--- Entries supplied ---

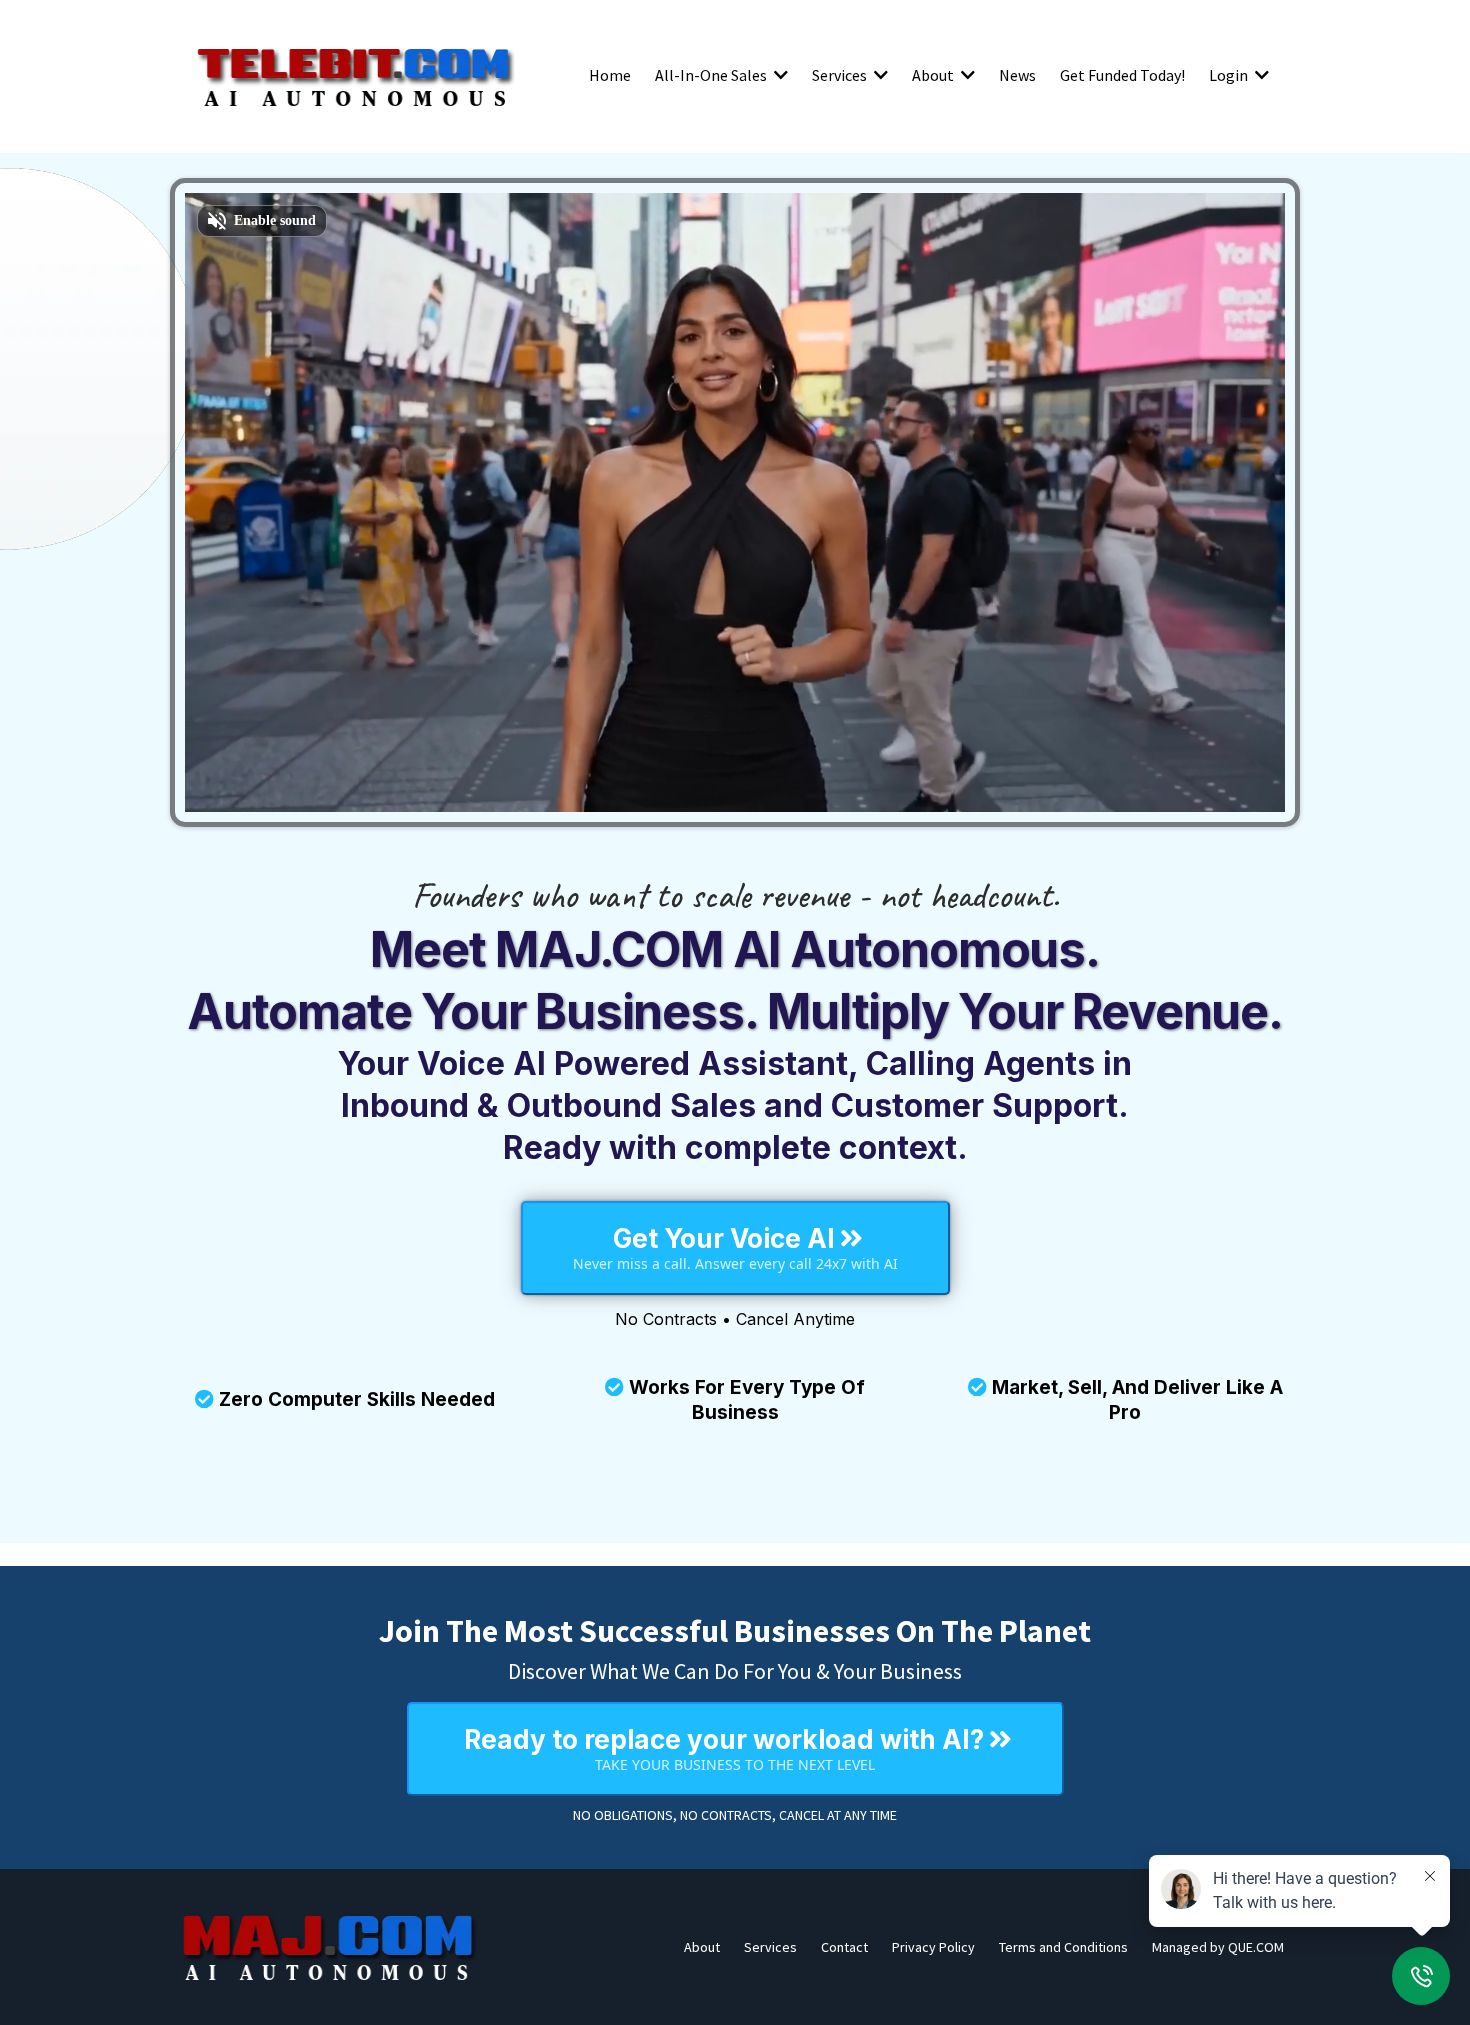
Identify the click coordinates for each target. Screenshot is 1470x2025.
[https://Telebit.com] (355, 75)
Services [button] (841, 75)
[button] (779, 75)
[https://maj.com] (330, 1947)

---

_Required action_
Please print each record above again exactly, but omit any pictures.

_Written response_
Identify the click coordinates for each target. Screenshot is 1470x2025.
[https://Telebit.com] (355, 75)
Services [button] (841, 75)
[button] (779, 75)
[https://maj.com] (330, 1947)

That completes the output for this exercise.